Это явление повторялось чуть ли не на всех берегах западной части Средиземного моря с тех пор, как его открыли финикийские и греческие колонисты. Сам Карфаген, сицилийские города, города Кампании, Этрурии, греческая Марсель, вероятно, также иберский Сагунт, все они, становясь центрами ввоза и вывоза, должны были искать комбинации с племенами соседних внутренних областей, нанимать их на службу или обеспечивать себе их помощь договорами. В Апеннинах Средней и Южной Италии размножающееся крестьянство, не будучи в состоянии кормиться со своих наделов, рано стало высылать младших детей в колонии и в стороннюю службу. Безнадельные охотно нанимались в войска к африканцам, к грекам сицилийским и итальянским; во внутренней Италии образовался большой рынок военных наемников. С конца V в. и в первые десятилетия IV особенно гремела в Сицилии слава кампанцев, т. е. захвативших Кампанию самнитов. Они были наняты сначала для помощи афинянам против Сиракуз. Позднее сиракузский тиран Дионисий применял кампанцев против Карфагена. Многие из них погибали в боях за чужое дело, но иные добивались награды в виде земельных наделов на чужбине, иногда за счет экспроприации туземных граждан, как это не раз происходило в Сицилии. Таким образом, эти крестьянские дети обращались в свое первоначальное звание; устроенные сплошными поселками в Катане у Этны, чтобы служить опорой сиракузским тиранам, они представляли подобие тех coloniae agrariare, которое устраивало потом римское правительство в завоеванных областях для расстановки гарнизонов и обеспечения безнадельных плебеев.

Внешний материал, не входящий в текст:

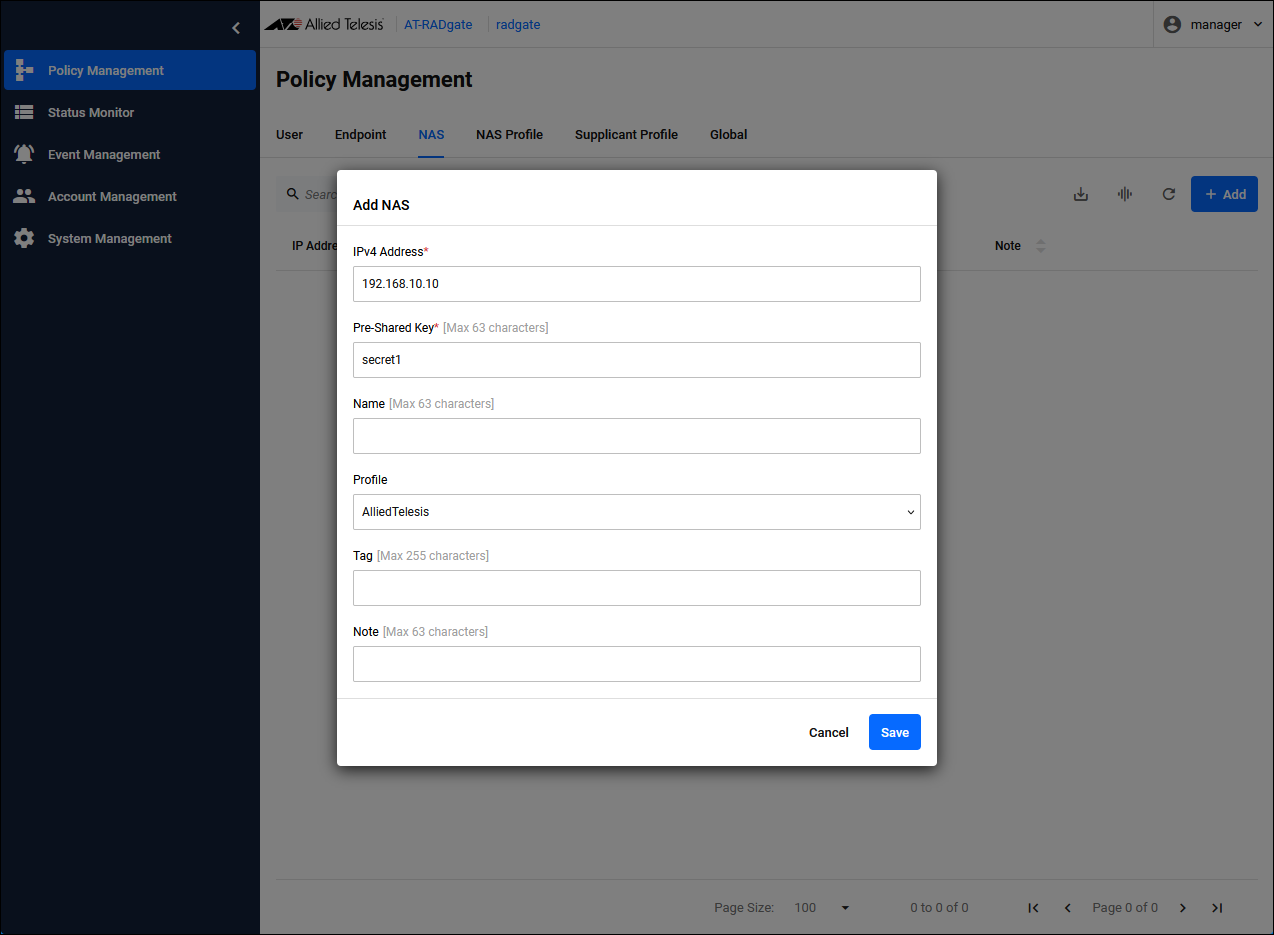Open System Management in the sidebar
The image size is (1274, 935).
109,239
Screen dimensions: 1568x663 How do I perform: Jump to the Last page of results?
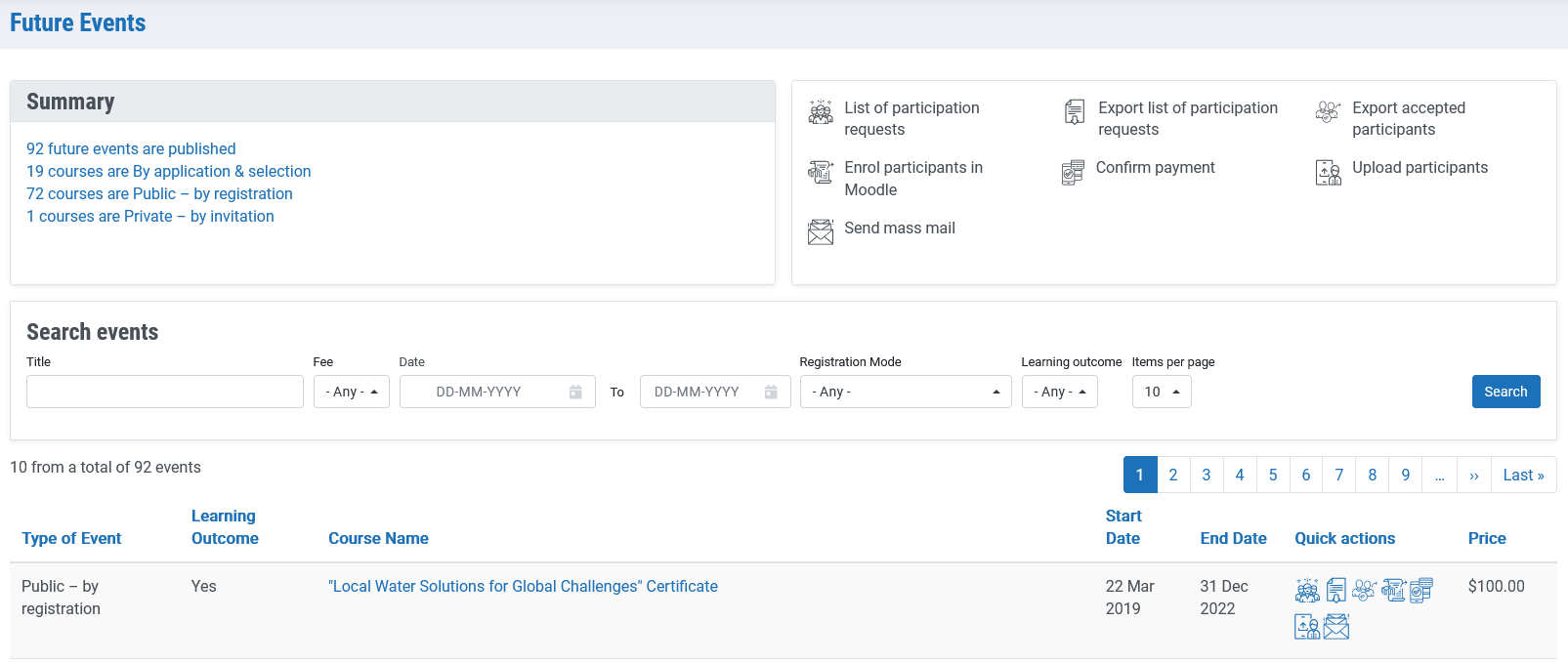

То, что представляли в смысле военного элемента луканы и самниты для городов Южной Италии и Сицилии, тем были латины, сабины, умбры для городов Средней Италии и для Рима, Цере, Вей и др. Старый Рим, может быть, был соединением торговой монополии городской общины на нижнем Тибре с военными силами деревенских союзов на склонах среднеапеннинских возвышенностей.
Правительство его составлялось из сената, т. е. старших представителей городских семей (буквально «градских старцев»), из военных капитанов и казначеев, принадлежавших к среде богатых торговых домов города. Римские военные предводители имели право набирать солдат в сельских округах из плебеев, т. е. преимущественно мелких землевладельцев. Стянутые в войско, разделенные на классы по видам оружия и отсчитанные центуриями, сотнями, они становились под команду городского начальника. Главный командир похода (диктатор) назначался военным штабом, консулами; но второстепенных капитанов, консулов и преторов выбирало само войско, выбирали все центурии. От этого порядка и остались впоследствии главные комиции, где происходили выборы и утверждались решения сената о войне и мире. По некоторым обычаям позднейшего времени можно судить, что старинные комиции были собранием призывных солдат. Еще в эпоху Югуртинской войны в конце II в., когда уже вполне утвердился порядок продолжительной и непрерывной службы в провинциях, римское выборное народное собрание проходит под давлением войска, хотя солдаты отделены от Рима морем и африканскими степями, однако, будучи крайне заинтересованы в выборе консула, т. е. своего начальника и желая провести в главнокомандующие популярного среди них Мария, они из своего лагеря в Нумидии пишут в Рим, как бы вручают мандат своим заместителям на комициях, и этим способом проводят своего кандидата.